Here is the thing with Meltdown/Spectre, and the other vulnerabilities they are finding, they can't just be exploited remotely to exploit them the malicious program has to already have administrator access to your computer.  You have to run the program with the virus in it, and give it administrator level access, before it can do anything.  At that point, it is easier to just install a keylogger than it is to try to use meltdown/spectre to get your personal info.


----------



## RejZoR (Apr 7, 2018)

It's possible that Google blocked the login attempt straight away and nothing was compromised. They can track the login trends. If you're logging into account for several years from one location and all of a sudden there is an attempt for it from another continent, it's an alarm by itself. Or if you logged in same day in Europe and just hour later it's done from America, you know it can't be legit login.

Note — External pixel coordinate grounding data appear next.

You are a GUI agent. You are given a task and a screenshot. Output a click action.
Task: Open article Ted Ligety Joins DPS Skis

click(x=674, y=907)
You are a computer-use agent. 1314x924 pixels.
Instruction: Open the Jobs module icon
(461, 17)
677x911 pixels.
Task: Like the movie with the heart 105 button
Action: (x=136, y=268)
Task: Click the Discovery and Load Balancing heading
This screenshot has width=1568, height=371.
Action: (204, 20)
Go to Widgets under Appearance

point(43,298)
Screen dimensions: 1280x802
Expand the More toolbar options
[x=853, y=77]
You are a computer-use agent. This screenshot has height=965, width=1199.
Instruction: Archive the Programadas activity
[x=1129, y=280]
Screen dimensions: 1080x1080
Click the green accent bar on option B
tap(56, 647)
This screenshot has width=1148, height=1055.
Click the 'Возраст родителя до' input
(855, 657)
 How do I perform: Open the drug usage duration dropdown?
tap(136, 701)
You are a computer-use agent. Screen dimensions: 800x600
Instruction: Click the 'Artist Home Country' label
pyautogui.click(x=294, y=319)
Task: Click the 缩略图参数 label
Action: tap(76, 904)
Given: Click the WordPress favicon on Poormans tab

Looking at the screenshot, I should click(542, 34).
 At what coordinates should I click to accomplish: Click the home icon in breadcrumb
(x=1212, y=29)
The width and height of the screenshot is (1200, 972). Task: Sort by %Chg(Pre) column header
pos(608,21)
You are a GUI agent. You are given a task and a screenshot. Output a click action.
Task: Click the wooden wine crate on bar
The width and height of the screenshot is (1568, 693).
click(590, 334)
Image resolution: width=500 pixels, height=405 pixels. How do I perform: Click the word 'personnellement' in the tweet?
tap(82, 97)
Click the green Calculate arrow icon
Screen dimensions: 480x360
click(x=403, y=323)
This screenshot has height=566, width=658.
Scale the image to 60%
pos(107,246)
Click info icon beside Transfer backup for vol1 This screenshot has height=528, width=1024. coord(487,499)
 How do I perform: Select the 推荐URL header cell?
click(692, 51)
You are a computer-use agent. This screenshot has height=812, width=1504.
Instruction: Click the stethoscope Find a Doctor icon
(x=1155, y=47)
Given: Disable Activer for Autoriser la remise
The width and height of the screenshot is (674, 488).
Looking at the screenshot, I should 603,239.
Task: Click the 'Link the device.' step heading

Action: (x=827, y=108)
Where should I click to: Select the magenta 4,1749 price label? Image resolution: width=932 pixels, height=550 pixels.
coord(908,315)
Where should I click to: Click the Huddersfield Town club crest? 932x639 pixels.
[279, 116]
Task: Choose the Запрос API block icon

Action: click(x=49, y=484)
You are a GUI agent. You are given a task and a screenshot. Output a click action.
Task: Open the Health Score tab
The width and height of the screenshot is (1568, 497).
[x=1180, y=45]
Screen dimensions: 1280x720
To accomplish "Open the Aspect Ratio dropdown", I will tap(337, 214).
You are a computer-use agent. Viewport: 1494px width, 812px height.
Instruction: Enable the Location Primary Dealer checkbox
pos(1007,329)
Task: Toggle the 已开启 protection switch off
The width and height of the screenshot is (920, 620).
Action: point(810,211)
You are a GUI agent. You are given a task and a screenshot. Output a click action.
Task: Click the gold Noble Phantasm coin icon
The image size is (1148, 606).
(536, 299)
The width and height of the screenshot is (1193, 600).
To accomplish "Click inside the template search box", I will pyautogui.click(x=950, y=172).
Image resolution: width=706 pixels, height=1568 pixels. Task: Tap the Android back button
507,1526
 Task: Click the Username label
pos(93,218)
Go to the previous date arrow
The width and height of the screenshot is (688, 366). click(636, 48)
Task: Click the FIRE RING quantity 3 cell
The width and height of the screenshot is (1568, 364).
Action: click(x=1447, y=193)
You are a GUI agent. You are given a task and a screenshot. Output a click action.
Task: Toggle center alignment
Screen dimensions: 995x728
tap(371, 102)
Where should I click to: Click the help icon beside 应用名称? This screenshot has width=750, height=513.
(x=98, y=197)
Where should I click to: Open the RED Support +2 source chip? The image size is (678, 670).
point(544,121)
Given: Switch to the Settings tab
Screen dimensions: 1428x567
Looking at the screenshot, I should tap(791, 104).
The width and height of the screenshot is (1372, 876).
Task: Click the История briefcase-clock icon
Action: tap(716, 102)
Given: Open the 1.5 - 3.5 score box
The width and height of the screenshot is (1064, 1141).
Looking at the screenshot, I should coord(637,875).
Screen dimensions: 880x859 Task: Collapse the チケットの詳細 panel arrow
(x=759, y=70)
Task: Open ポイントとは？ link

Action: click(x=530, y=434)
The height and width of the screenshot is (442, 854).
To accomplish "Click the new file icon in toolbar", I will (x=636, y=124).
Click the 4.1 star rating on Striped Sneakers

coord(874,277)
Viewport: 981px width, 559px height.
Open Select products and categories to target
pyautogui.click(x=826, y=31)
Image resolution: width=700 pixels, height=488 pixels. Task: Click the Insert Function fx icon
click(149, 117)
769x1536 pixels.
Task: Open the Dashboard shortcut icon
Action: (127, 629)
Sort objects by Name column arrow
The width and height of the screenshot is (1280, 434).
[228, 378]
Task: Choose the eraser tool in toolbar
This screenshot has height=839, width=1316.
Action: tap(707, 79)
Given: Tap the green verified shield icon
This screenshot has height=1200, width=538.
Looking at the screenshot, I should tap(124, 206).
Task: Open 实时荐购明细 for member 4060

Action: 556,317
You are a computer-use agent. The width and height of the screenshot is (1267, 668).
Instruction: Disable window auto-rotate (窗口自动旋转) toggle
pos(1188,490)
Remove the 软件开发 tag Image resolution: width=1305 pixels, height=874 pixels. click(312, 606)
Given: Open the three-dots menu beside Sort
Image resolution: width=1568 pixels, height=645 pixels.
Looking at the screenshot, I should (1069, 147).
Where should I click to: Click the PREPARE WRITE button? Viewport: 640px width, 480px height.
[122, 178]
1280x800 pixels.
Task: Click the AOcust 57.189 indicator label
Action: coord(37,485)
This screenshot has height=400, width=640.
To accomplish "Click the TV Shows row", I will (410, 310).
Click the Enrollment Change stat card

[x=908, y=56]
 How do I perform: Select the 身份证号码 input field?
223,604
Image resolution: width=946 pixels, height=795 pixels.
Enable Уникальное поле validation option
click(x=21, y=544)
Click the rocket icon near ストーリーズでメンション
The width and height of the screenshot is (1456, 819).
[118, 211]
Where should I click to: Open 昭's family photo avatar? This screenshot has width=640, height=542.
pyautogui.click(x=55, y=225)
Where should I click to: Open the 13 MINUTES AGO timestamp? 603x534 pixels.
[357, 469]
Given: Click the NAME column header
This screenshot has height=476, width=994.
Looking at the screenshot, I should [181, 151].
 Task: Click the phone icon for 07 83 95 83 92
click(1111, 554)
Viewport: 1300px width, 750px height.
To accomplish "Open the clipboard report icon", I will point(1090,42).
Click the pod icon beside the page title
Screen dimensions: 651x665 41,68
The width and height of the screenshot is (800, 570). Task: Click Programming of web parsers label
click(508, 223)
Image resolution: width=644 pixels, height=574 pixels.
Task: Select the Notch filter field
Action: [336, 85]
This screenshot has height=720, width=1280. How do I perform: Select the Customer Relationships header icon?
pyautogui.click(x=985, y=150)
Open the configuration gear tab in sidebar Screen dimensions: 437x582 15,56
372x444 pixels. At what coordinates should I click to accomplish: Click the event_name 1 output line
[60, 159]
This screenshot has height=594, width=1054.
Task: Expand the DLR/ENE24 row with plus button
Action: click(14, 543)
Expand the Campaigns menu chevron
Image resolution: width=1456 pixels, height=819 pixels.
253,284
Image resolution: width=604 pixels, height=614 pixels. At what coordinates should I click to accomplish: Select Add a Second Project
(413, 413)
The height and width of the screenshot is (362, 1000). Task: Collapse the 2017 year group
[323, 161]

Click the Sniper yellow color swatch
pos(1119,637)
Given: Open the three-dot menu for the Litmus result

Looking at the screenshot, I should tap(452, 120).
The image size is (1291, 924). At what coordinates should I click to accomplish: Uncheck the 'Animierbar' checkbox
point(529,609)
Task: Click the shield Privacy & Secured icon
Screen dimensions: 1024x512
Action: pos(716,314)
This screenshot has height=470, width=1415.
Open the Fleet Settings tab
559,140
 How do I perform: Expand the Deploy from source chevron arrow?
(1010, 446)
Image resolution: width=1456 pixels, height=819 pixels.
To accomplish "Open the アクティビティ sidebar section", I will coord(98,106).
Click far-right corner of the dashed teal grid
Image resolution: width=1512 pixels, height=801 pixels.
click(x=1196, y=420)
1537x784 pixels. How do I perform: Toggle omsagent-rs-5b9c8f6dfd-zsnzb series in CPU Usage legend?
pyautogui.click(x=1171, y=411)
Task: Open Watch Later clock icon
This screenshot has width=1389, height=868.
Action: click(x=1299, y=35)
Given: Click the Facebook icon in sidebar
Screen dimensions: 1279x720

Which gave me an idea for ProtonMail how to enhance their security... Nice


----------



## Assimilator (Apr 7, 2018)

You're ignoring the far most likely scenarios:

your previous password was insufficiently complex, allowing the attacker to guess or brute-force it
you used your previous password on website(s) other than Gmail, and one of those website(s) were breached
Set a strong password, *always enable two-factor authentication*, and you will never have problems.



newtekie1 said:


> Here is the thing with Meltdown/Spectre, and the other vulnerabilities they are finding, they can't just be exploited remotely to exploit them the malicious program has to already have administrator access to your computer.



Incorrect.


----------



## mwilke43 (Apr 7, 2018)

jboydgolfer said:


> Yeah they touched on older CPUs as well, gaming didnt show terribly massive impacts apparently. One of my kids is running an Ivy Bridge CPU, he hasnt seen any massive losses. (Win7 pro, i5 3570.)
> 
> you're faced with a decision ,do the patch ,or don't do the patch ,only you can make that choice.  Unfortunately here we can't do anything about the situation, it is what it is, everyone needs to make their decision. I personally wouldnt even bother if it was my personal PC, but I dont mind wiping and starting all over as i keep backups handy, and have nothing on this PC that is "sensitive", but i wouldnt expect anyone to hack my PC either, nor would i sweat it. i hope it works out for You.Good Luck



How much performance impact did your kids' Ivy system suffered ? Some users report up to 30% and that isn't something I could sneeze at. Nonetheless thanks for everything guys, normally I don't bother creating threads like this because I don't care about any of my accounts being hacked since I only register on some gaming forums and help others out with walkthroughs and whatnot, I can simply change the password if it ever gets hacked and forget about it. This was troublesome for me as this was my primary email address which is connected through bank accounts and paypal etc...


----------



## Assimilator (Apr 7, 2018)

Just to note, only Meltdown can be patched via Windows Update. Spectre requires a microcode update which is either part of the BIOS, or has to be loaded before Windows via a third-party (VMware) driver. Considering most motherboard manufacturers don't seem interested in offering updated BIOSes for anything older than Z170/X99, your only option to be protected against Spectre is to use the VMware driver or patch your BIOS yourself.


----------



## mwilke43 (Apr 7, 2018)

Assimilator said:


> Just to note, only Meltdown can be patched via Windows Update. Spectre requires a microcode update which is either part of the BIOS, or has to be loaded before Windows via a third-party (VMware) driver. Considering most motherboard manufacturers don't seem interested in offering updated BIOSes for anything older than Z170/X99, your only option to be protected against Spectre is to use the VMware driver or patch your BIOS yourself.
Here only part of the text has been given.